Using deep learning techniques further increases the recognition accuracy of the classifiers. In 2016, Kota and Goto [19], instead of manual selection of the feature, use a SDAE autoencoder and achieve an accuracy of over 86% with simple input data. Later, Rimmer et al. [20] explore the automated recognition results provided by a variety of deep learning algorithms; however, to obtain a reasonable accuracy, their approach requires access to a rather large dataset including up to 2500 instances per page. In 2018, Sirinam et al. [21] propose a recognition model of deep fingerprinting (DF) which is trained and optimized based on CNN. This is the first classifier that is capable of producing effective attacks on WTF-PAD fingerprinting defense. Bhat et al. [22] further optimize the DF, to obtain an accuracy of 97.8%. They use a semiautomatic characteristic extraction to improve Var-CNN classifier understanding of the nature of the input data based on a small training dataset and short training time.

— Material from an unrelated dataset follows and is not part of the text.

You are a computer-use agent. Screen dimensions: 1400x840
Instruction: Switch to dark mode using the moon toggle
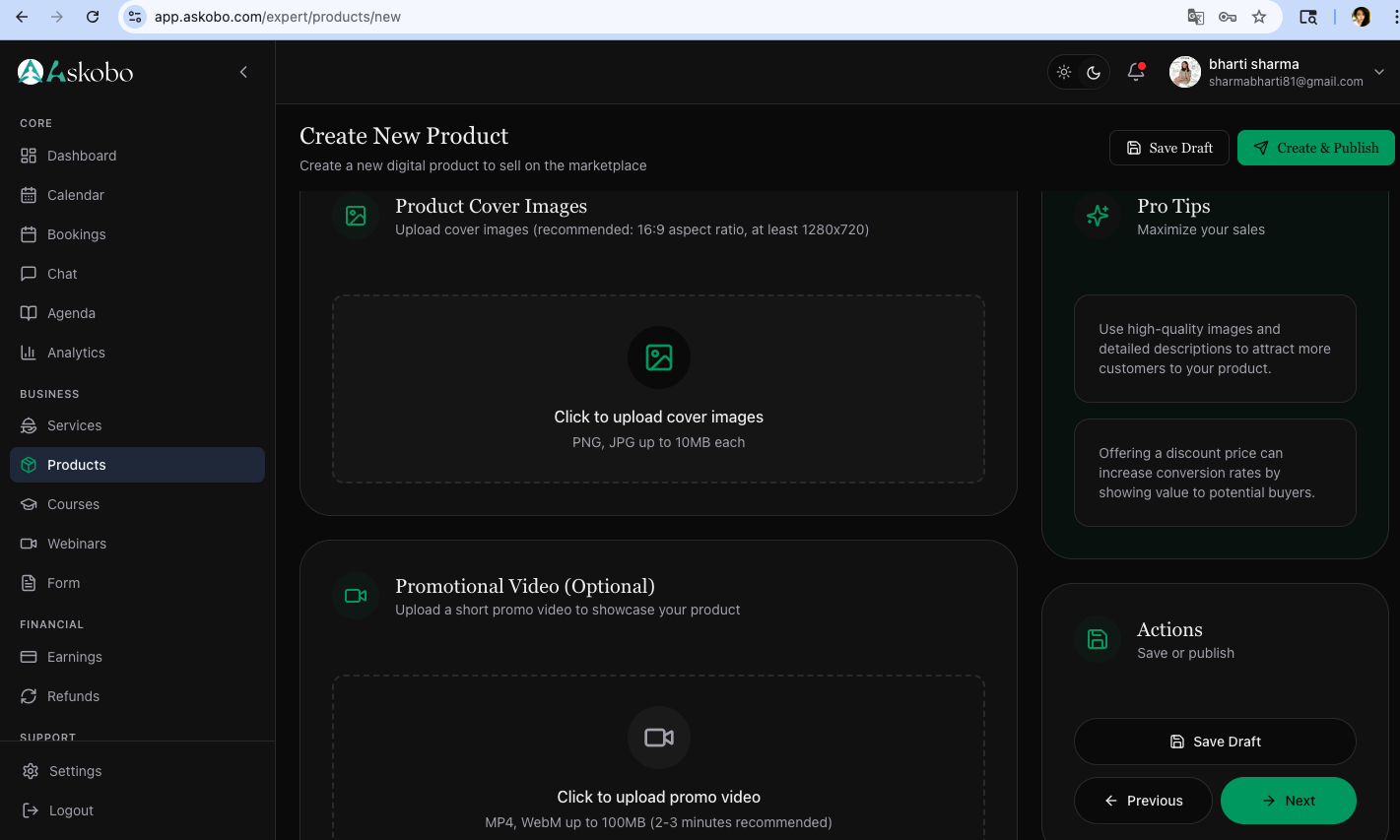[x=1094, y=71]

Although fingerprinting classifiers based on deep learning are in the mainstream of improving the recognition accuracy, they often lack characteristic interpretability and thus unable to express the differences between fingerprints compared with the traditional machine learning algorithms. In other words, deep learning weakens the statistical feature exposed by the encrypted traffic and prioritizes the accuracy of the classifier [23]. Therefore, in order to explore the degree of characteristic influence of response fingerprints, the following three representative machine learning classifiers are chosen for testing and comparison with the algorithm proposed in this paper.

3.1.1. k-NN Classifier

Wang et al. [7] propose a website fingerprinting classifier based on k-nearest neighbors (k-NN) and extract 3736 combined features such as the quantity, order, and single packet length of the load. The Euclidean-like distance function suitable for the recognition is then used to measure the distance similarity between features. Then, the weighted value of characteristic distance is adjusted to measure the efficiency of the classification. They show that k-NN is able to reach 85% TPR by monitoring 100 pages in the open world scenario.

3.1.2. CUMUL Classifier

Panchenko et al. [8] propose a CUMUL classifier based on the SVM algorithm which achieved 92% recognition accuracy for 100 pages in the closed-world scenario. CUMUL expresses the tracked cumulative sum of packets as a length cumulative vector to minimize the differences in bandwidth, congestion, and webpage loading time. A total of 300,000 real page fingerprint sets are collected to ensure the rationality of the classification results.

3.1.3. k-FP Classifier

Hayes and Danezis [9] propose a more advanced k-FP classifier in terms of web page recognition accuracy, and its recognition accuracy to Alexa pages and hidden service pages is both above 90%. k-FP is a set of webpage classifiers based on random forest and k-NN. It creatively uses random forest leaves to represent Hamming distance to achieve webpage classification and systematically analyzes the information benefits of 175 features. The test result shows that using the first 40 combined features results in the highest classifier accuracy.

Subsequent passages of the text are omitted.